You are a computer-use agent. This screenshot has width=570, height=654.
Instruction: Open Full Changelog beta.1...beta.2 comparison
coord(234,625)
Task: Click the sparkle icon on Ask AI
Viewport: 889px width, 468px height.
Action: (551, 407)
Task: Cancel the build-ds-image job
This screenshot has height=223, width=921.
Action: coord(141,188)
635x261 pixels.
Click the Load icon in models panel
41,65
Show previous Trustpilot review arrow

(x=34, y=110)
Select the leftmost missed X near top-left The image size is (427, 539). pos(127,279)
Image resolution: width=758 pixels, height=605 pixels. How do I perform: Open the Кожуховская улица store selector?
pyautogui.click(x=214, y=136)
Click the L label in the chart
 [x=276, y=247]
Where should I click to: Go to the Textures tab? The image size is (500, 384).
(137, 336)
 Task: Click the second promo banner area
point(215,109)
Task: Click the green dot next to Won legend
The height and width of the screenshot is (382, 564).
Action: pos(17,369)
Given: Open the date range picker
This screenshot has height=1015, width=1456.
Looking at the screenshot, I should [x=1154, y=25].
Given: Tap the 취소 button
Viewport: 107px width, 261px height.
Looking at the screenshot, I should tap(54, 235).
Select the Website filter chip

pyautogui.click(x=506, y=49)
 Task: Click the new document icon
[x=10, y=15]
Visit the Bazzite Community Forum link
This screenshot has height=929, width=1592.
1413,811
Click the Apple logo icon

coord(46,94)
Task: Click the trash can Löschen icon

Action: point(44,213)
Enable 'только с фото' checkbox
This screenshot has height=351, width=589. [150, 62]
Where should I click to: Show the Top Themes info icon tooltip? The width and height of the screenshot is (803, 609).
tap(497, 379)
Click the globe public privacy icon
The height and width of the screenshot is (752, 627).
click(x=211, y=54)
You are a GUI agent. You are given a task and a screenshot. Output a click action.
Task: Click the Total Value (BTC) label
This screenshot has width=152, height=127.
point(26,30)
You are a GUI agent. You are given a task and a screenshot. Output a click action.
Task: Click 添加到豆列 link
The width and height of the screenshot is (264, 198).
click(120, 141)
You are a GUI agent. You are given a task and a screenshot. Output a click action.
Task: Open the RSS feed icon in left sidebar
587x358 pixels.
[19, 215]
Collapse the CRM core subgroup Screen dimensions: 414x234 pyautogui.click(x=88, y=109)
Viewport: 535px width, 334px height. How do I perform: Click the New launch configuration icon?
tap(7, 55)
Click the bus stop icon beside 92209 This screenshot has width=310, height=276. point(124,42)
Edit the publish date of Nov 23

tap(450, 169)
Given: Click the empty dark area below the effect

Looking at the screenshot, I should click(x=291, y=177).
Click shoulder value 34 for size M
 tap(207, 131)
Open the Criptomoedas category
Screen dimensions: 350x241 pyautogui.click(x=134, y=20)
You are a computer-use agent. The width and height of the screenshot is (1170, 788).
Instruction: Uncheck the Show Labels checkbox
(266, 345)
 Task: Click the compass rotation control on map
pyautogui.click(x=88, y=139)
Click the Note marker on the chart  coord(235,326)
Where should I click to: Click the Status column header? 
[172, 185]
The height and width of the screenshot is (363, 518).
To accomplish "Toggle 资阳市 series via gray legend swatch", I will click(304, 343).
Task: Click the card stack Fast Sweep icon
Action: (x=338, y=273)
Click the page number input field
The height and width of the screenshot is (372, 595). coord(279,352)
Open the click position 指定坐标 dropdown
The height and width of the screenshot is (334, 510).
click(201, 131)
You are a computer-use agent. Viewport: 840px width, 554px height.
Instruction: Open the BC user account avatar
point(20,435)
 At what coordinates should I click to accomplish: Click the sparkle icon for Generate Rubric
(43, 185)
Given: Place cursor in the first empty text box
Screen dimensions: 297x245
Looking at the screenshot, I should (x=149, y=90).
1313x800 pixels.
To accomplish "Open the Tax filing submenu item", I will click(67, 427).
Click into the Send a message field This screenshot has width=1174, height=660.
..............................
> _Aim of the task_: All lines holding the word "computer" must be found in the listing and copied.

> _Written reply_:
You are a computer-use agent. This screenshot has width=570, height=654.
You are a computer-use agent. The width and height of the screenshot is (1170, 788).
You are a computer-use agent. Viewport: 840px width, 554px height.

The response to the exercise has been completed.